Description of the task
For the entries below, the result should be an exact transcription of the lines from the one with "Task: Open the Entries per page dropdown" up to and including the one with "Select the Albion", and only those.

Information provided
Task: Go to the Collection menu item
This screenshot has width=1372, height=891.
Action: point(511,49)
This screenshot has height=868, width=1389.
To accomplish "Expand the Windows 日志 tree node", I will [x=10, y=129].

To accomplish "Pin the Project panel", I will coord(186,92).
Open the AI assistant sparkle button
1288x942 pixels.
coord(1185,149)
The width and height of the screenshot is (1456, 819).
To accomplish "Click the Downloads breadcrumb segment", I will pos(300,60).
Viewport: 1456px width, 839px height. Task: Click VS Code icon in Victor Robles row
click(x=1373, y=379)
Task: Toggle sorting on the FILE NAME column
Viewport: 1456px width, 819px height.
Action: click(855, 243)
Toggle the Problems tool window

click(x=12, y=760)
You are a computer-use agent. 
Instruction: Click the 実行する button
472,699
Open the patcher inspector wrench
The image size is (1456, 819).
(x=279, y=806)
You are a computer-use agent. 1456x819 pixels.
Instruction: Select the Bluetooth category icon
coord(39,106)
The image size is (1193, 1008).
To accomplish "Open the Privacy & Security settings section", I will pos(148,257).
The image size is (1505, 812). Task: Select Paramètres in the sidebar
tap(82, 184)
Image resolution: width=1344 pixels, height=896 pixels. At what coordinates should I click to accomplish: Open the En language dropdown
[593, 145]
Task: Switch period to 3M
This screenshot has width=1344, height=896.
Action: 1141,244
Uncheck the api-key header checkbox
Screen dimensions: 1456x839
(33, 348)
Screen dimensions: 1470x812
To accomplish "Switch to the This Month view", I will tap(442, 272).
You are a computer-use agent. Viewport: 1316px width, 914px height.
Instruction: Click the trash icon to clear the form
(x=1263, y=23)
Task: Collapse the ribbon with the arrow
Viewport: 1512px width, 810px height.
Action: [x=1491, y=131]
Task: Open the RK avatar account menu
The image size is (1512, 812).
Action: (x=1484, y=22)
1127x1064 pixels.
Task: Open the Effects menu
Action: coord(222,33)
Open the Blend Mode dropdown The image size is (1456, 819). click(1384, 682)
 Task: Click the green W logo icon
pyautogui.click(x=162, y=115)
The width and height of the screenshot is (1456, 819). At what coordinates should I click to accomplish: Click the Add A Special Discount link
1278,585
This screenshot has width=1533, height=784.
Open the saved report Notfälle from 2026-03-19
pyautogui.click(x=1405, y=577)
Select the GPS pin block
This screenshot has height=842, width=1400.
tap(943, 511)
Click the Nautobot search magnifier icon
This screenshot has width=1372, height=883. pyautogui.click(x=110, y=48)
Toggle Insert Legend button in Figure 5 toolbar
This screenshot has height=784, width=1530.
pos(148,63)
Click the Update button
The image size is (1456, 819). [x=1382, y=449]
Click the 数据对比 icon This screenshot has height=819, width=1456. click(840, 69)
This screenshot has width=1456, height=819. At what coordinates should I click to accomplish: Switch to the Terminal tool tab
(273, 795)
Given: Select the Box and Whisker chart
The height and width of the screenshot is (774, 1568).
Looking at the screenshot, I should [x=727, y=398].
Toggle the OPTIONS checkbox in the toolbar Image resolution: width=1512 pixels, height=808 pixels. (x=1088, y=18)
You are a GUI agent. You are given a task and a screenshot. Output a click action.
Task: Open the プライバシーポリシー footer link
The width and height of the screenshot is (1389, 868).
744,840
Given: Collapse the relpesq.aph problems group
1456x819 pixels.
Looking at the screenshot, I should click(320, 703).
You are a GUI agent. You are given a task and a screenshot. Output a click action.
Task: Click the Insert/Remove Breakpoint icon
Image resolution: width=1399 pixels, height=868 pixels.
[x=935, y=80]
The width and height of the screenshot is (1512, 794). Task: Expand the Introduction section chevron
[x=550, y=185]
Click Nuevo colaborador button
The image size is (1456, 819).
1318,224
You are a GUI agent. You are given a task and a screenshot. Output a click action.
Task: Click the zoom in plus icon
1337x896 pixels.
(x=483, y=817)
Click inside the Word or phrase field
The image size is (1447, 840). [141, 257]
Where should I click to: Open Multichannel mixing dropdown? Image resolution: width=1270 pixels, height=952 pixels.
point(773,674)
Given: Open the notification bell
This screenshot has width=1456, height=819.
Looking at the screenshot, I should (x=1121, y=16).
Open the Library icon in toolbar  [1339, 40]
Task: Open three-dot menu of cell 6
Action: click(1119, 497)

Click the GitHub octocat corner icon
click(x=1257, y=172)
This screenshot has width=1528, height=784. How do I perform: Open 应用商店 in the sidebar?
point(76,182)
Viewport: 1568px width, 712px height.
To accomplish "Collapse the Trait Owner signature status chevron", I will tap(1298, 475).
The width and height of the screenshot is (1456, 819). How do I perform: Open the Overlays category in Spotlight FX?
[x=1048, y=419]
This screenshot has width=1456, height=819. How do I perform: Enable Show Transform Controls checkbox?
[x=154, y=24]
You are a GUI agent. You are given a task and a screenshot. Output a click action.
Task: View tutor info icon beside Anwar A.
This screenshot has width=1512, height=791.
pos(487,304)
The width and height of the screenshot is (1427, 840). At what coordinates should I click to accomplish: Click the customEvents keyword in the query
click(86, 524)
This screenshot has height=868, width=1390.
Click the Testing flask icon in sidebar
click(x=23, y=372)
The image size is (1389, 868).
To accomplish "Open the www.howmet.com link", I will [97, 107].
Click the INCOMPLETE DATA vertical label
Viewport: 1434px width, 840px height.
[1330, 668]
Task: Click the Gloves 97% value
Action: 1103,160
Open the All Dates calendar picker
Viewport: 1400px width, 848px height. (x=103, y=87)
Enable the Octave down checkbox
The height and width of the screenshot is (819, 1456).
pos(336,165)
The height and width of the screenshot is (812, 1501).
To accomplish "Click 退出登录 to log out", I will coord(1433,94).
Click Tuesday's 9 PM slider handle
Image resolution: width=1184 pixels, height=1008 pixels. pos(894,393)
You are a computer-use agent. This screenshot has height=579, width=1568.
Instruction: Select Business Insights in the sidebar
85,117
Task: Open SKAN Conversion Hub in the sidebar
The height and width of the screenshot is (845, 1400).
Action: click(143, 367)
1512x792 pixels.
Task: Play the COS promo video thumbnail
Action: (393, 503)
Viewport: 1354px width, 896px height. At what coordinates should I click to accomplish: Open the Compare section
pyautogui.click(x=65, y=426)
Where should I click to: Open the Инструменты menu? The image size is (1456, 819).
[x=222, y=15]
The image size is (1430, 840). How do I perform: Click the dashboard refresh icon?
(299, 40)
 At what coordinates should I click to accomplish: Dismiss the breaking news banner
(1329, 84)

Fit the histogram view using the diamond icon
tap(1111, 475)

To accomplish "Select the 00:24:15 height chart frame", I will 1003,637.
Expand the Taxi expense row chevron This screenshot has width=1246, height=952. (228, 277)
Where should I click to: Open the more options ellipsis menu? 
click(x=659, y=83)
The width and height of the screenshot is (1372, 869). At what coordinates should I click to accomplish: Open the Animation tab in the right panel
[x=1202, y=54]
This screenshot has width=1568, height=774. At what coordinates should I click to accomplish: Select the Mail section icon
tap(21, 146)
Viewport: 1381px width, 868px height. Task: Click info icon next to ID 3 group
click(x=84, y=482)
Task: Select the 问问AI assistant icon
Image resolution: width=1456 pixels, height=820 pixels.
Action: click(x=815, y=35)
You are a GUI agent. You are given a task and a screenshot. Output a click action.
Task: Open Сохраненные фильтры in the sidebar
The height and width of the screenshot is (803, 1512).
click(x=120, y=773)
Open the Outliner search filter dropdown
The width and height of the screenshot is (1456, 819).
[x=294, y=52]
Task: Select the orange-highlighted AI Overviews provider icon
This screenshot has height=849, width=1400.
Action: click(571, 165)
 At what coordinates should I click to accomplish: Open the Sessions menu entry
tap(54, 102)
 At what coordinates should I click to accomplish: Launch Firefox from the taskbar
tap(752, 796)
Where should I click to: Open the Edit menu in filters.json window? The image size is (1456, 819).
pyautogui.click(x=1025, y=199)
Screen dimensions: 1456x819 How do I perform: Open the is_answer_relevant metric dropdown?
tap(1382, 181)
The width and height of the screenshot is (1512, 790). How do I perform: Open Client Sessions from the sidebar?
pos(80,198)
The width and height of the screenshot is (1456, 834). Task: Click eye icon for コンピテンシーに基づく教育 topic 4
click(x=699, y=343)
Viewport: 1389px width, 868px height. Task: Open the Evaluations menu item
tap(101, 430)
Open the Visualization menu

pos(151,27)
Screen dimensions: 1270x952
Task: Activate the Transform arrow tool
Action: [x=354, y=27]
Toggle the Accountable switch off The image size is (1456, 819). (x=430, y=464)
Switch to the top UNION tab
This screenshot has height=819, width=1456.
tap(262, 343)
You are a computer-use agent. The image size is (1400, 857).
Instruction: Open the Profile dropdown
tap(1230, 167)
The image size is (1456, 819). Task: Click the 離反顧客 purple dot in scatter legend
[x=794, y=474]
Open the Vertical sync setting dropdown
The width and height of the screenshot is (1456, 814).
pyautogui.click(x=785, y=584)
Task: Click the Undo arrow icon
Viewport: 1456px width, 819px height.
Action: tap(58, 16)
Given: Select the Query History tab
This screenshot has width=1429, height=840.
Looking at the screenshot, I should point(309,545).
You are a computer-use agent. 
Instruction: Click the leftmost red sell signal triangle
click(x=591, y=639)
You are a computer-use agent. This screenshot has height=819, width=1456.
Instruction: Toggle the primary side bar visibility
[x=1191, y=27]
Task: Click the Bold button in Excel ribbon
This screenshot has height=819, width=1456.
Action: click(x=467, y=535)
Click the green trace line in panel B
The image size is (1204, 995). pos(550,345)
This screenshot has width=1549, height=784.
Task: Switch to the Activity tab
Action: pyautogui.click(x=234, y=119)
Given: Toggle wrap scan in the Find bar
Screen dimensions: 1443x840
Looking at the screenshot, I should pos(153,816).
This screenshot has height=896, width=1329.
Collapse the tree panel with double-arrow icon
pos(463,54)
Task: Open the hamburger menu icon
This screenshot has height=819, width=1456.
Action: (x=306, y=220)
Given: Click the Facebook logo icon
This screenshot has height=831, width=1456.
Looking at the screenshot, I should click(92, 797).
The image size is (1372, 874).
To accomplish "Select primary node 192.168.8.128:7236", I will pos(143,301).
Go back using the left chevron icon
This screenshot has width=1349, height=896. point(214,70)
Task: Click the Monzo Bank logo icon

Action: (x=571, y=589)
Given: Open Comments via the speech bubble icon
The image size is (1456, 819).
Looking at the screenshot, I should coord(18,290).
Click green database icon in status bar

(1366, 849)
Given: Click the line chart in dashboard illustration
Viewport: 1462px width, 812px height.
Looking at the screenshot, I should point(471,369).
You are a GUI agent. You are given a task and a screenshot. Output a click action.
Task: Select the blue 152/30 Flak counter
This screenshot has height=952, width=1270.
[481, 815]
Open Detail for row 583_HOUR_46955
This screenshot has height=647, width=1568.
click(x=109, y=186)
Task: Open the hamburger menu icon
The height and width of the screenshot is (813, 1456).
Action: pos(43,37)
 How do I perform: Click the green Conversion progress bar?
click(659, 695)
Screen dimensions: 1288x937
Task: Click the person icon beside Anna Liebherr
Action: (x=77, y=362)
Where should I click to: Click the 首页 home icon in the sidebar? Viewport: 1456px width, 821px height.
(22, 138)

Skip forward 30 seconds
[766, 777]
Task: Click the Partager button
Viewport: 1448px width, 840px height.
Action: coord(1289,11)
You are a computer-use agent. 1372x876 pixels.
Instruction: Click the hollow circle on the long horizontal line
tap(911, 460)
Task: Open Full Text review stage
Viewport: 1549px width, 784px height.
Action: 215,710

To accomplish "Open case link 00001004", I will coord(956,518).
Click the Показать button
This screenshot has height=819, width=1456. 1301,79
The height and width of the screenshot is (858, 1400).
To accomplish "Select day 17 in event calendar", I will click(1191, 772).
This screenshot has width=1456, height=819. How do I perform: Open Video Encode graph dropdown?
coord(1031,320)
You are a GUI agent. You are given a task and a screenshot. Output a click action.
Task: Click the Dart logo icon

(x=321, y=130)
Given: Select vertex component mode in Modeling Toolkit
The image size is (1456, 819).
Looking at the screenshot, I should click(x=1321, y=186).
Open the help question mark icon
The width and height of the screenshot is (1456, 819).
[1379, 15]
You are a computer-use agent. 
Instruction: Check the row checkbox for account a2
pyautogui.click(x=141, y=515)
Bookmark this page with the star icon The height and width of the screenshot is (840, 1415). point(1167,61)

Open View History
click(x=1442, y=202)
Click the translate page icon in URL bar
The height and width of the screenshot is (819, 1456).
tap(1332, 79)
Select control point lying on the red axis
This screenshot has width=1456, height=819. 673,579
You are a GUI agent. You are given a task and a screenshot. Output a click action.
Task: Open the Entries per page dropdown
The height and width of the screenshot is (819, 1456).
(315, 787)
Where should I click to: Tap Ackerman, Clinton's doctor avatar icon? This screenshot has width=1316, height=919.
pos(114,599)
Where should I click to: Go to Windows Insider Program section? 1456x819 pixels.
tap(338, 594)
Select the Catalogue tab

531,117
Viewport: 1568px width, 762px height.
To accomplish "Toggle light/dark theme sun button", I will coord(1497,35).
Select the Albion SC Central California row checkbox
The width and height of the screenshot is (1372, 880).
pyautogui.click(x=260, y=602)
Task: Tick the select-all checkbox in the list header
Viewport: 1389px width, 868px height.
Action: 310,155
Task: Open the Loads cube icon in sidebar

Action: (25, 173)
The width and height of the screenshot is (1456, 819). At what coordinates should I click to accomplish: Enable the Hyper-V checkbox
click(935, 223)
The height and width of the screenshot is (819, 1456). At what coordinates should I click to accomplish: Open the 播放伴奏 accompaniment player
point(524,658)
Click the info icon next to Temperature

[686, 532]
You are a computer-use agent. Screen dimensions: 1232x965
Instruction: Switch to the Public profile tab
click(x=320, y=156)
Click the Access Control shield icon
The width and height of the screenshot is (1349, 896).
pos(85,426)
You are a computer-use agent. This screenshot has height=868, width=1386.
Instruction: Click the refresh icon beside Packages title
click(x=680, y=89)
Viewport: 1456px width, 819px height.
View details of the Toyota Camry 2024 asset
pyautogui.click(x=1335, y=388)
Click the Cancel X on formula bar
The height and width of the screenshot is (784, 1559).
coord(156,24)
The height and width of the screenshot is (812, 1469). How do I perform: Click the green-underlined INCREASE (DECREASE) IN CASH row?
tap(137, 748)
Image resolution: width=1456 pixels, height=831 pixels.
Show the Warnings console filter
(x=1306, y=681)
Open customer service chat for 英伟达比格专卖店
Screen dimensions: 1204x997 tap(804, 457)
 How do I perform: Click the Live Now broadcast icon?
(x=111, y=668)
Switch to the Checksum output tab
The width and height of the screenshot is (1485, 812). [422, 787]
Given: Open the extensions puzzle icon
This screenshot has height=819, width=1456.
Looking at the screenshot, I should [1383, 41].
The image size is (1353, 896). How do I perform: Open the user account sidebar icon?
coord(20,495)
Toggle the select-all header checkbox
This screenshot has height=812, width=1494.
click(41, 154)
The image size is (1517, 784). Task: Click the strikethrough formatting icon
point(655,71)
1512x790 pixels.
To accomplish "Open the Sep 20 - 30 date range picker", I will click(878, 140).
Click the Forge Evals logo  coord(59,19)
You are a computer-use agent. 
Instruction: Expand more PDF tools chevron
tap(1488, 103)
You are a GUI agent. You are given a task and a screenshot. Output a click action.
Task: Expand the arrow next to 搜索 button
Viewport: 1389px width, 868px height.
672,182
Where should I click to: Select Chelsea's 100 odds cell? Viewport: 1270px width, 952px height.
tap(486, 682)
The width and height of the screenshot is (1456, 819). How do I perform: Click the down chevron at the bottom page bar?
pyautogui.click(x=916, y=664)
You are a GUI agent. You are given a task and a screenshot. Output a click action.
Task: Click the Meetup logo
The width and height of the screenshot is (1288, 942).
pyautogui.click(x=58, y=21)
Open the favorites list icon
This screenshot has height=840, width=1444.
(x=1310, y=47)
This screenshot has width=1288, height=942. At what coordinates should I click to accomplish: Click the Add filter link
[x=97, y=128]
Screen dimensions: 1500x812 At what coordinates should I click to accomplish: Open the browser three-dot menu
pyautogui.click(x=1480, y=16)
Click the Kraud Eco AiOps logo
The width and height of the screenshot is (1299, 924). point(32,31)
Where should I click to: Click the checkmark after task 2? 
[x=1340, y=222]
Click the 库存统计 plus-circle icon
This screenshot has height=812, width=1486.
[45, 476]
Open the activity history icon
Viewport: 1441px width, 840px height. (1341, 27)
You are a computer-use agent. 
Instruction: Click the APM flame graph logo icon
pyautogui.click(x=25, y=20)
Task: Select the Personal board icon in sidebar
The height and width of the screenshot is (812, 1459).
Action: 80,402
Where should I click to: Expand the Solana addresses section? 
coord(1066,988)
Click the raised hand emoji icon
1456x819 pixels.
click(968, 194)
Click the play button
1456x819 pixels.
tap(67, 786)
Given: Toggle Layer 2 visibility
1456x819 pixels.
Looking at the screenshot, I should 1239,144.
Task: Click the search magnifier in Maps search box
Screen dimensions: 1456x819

Solved problem
Task: Open the Entries per page dropdown
The height and width of the screenshot is (819, 1456).
(315, 787)
Where should I click to: Tap Ackerman, Clinton's doctor avatar icon? This screenshot has width=1316, height=919.
pos(114,599)
Where should I click to: Go to Windows Insider Program section? 1456x819 pixels.
tap(338, 594)
Select the Catalogue tab

531,117
Viewport: 1568px width, 762px height.
To accomplish "Toggle light/dark theme sun button", I will coord(1497,35).
Select the Albion SC Central California row checkbox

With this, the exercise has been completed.